PNS – PRÁTICA NEURO SENSORIAL

Quando falamos de POSTURA devemos pensar não somente na questão estética de um indivíduo, mas sim na definição de postura que é um bom arranjo das estruturas do corpo que impede a ocorrência de deformidades progressiva, ao qual se traduz em sintomas crônicos. Ou seja, um bom alinhamento corporal que mantém nosso corpo em uma ótima função e sem dores, onde a alteração de sua função pode causar os sintomas.
A postura é como um espelho dos sentimentos, personalidade e experiências.
As posturas compensatórias ocorrem para amenizar a dor de forma inconsciente e automática, podendo ocorrer por traumas físicos ou emocionais (história pessoal e personalidade) que levam à uma reação em cadeia no corpo, impactando na sua saúde como um todo.
A PNS tem como base teórica a Posturologia Clínica, técnica desenvolvida pelos franceses Pierre Marie Gagey e Bernard Weber que se utilizaram dos conhecimentos teóricos e práticos terapêuticos sobre as reações de tônus e reflexos e desenvolveram ferramentas clínicas para avaliação dos sistemas de regulação da postura.
Nos anos 80 Philippe Villeneuve, podólogo e osteopata, trabalhou junto com Gagey e Weber para aprimorar a Posturologia Clinica incluindo os conhecimentos da podologia e osteopatia, aprimorando testes clínicos capazes de verificar as assimetrias tônicas posturais e com estudos com palmilhas posturais (que tiveram os primeiros registros através de Bourdiol) com efeitos neurossensoriais, diferentemente dos conceitos mecânicos existentes a muito tempo.
Nos anos 90 Villeneuve em associação com alguns colaboradores desenvolveu uma metodologia de tratamento manual, a partir de uma síntese entre as pesquisas fundamentais em neurociência e a Posturologia Clínica – a Posturoterapia Neurossensorial – PNS.
No Brasil o acrônimo permanecerá inalterado e continuará PNS, porém o nome do método torna-se Prática Neurossensorial – Método Villeneuve.

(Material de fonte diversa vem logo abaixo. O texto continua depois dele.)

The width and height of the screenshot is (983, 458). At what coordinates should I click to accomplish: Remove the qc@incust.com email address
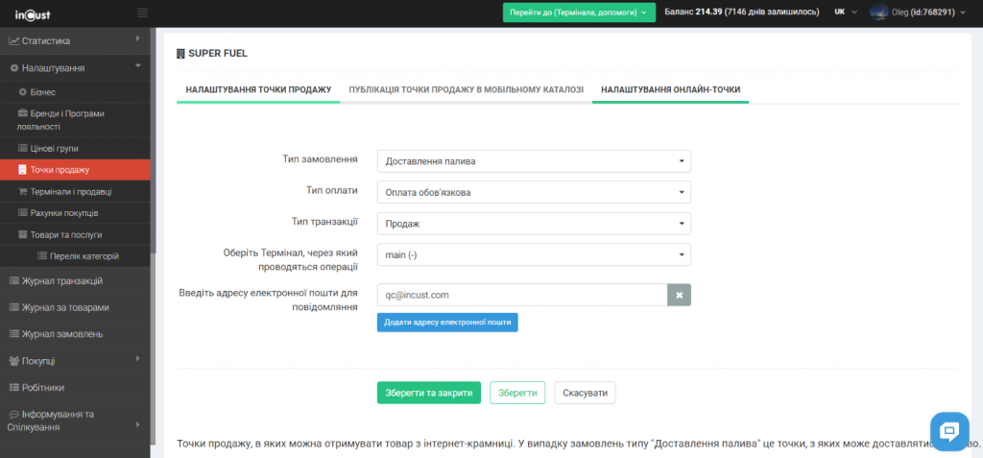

A sessão de PNS dura entre 45 minutos e uma hora e o fisioterapeuta verificará quais as queixas do paciente e fará uma série de perguntas que estão relacionadas aos sistemas de regulação da postura para direcionar o exame físico. Este exame físico é baseado em testes funcionais que mostrarão as adaptações e às disfunções presentes. Outros testes irão avaliar as diferentes entradas sensoriais (pés, olhos, vísceras, boca, vestíbulo) que são responsáveis pelas disfunções e sua correlação com os sintomas dos quais o paciente se queixa.
Após isso, é feito um diagnóstico palpatório sensorial que mostrará ao fisioterapeuta quais as disfunções instaladas em quais tecidos/sistemas dentro de uma hierarquia que auxilia o terapeuta a identificar, o que, onde e em que momento tratar.
Neste processo de identificação das disfunções o terapeuta já irá normalizá-las com uma técnica sutil e rápida denominada saturação. Dependendo do número de disfunções encontradas, várias saturações serão necessárias. Uma vez feito este trabalho de busca das disfunções através deste diagnostico palpatório sensorial e tratamento através destas saturações, os testes iniciais são refeitos e o fisioterapeuta verifica quais testes se normalizaram e quais não. Neste ponto, o fisioterapeuta irá verificar quais ferramentas serão complementares ao tratamento como a prescrição de palmilhas posturais, exercícios oculares e posturais, ou até mesmo o encaminhamento para outros profissionais como dentistas, fonoaudiólogos que complementarão este trabalho postural.
Quais as principais indicações?
• Problemas posturais;
• Encurtamentos musculares;
• Dores em geral: lombar, joelhos, quadril, ombro, dentre outras;
• Dores lombares e ciática;
• Hérnias de disco;
• Enxaqueca e cefaleia;
• Bruxismo, apertamento e ATM;
• Disfunções neurais e viscerais;
• Joanetes e calosidades;
• Cólicas e TPM;
• Problemas circulatórios e distúrbios do sono;
• Problemas somato-emocionais: ansiedade, fobia e outros

Nascemos da necessidade da integração entre o corpo, mente e emoção, através das diversas terapias holísticas existentes.